If you're a shareholder of manufacturing platform Xometry (XMTR -0.54%), restaurant company Portillo's (PTLO 1.74%), or enterprise education business Udemy (UDMY 0.89%), it's been a rough first half of 2024. All three of these stocks are down and among the worst performing stocks on the market.
What's more is that S&P 500 is enjoying a stellar first half of the year. Therefore, the respective drops of 67%, 41%, and 42% for Xometry, Portillo's, and Udemy look pretty bad in comparison to the nearly 16% gain for the S&P 500.
However, I don't believe shareholders should despair. To the contrary, I think Xometry, Portillo's, and Udemy could be in for a much better time in the back half of 2024. And even if these stocks fail to gain this year, they're still poised for better returns over the long haul. Here's why.
1. Xometry
Xometry is a digital platform that connects manufacturing shops with businesses that need work done. And it can be a winner because of its technology and the size of its market opportunity.
When a business outsources manufacturing, it needs the process to be fast. With Xometry's platform, businesses can upload schematics for what they need done. And Xometry's artificial intelligence (AI) software analyzes the job and provides instant pricing -- how's that for fast? It also offers software to the manufacturing shops to assist getting the job done.
I'm personally not a Xometry customer so I can't provide first-hand insight into the user experience. Therefore, I look for clues as to whether businesses like using it. Here's one data point to consider: Xometry has nearly 60,000 active buyers as of the first quarter of 2024. That's more than one of its top competitors, Protolabs.
However, Protolabs was founded way back in 1999 whereas Xometry only started in 2013. Considering Xometry is much younger and already has the larger customer base, I'd say this suggests that its customers like the platform's technology.
Xometry points out that the manufacturing space is a $2 trillion opportunity. Realistically, however, the company won't address the entire market. But considering its trailing-12-month revenue is less than $500 million, even addressing a fraction of its market would provide plenty of upside opportunity for the business. And if its technology is truly good enough to attract new customers, then it's reasonable to expect long-term growth from this small-cap stock.
2. Portillo's
Restaurant stock Portillo's has dropped so much that shares now trade at an inexpensive price-to-trailing-sales ratio of 1. For perspective, the valuation of Darden Restaurants is double this and the valuation of Texas Roadhouse is triple.
PTLO PS Ratio data by YCharts
If Portillo's were a bad business with bad prospects, then investors shouldn't buy the stock no matter how cheap it is. But this doesn't seem to be the case at all. To the contrary, I believe Portillo's is a great business with a compelling growth opportunity.
The average Portillo's location does $9 million in sales volume annually -- that's more than top restaurant company Texas Roadhouse. And because its restaurants have such high sales volume, the company is easily profitable. Portillo's had an operating margin of 6% in the first quarter of 2024, which isn't bad for a restaurant company.

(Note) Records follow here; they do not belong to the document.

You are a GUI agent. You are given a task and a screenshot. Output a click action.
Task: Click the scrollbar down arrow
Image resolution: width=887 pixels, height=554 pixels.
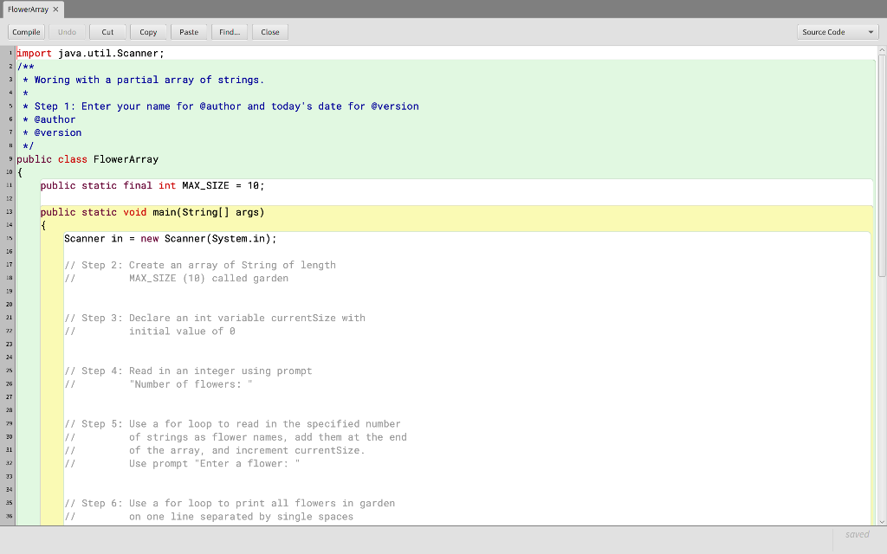coord(881,519)
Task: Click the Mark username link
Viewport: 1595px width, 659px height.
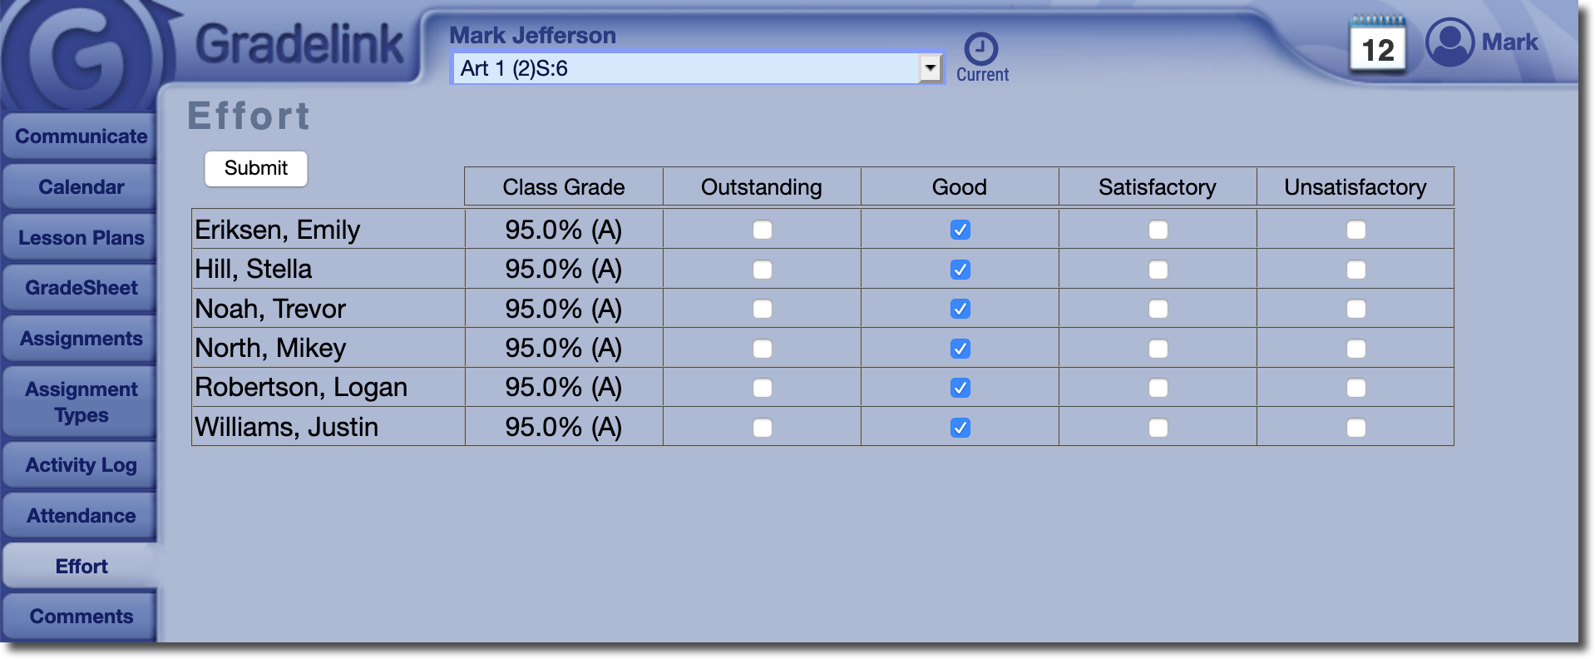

Regarding its opportunity, Portillo's only had 86 locations as of May 7. But the company expects to grow its number of locations by 12% to 15% annually for the foreseeable future, which is a compelling upside opportunity for a profitable company and a cheap stock.
3. Udemy
Anyone can go to Udemy's education platform to learn. But increasingly, businesses are subscribing to the platform to provide their workers with resources to learn new skills without fussing over official degrees. In the first quarter of 2024, 60% of Udemy's revenue was from its Udemy Business segment, showing that this is the core business now.
I believe that this is a special situation. Many investors might not be attracted to Udemy after looking at the surface numbers. But there are signs that better numbers are ahead.
For starters, Udemy's Q1 revenue was only up 12% year over year. But revenue for the Udemy Business segment was up a whopping 24%. Moreover, the gross profit margin for this segment was 72% compared to a gross margin of only 61% for the overall business.
In other words, Udemy Business is more profitable than the consumer side of its platform. And because it's faster-growing, the company's profits could look better in coming years. For perspective, it had a Q1 net loss of $18 million, which isn't great.
Udemy could be a profitable business as its subscription enterprise product continues growing. But it will likely become profitable for another reason as well. Historically, the platform has paid its independent instructors 25% of its subscription revenue. But as of Jan. 1, it's only paying 20% and it plans to drop it down to 15% by 2026. By paying out less, its margins should improve dramatically.
Once investors see that Udemy is capable of growth and profits, I believe the stock will start performing better. And since the platform just changed its payout structure, the turnaround could begin later in 2024.
As a closing caveat, six months is too short of a time frame to predict stock performances with any degree of certainty. So I can't guarantee that Xometry, Portillo's, and Udemy will perform better in the back half of the year. But with all three, I see a promising future ahead. And for that reason, I believe each will achieve better returns in the future.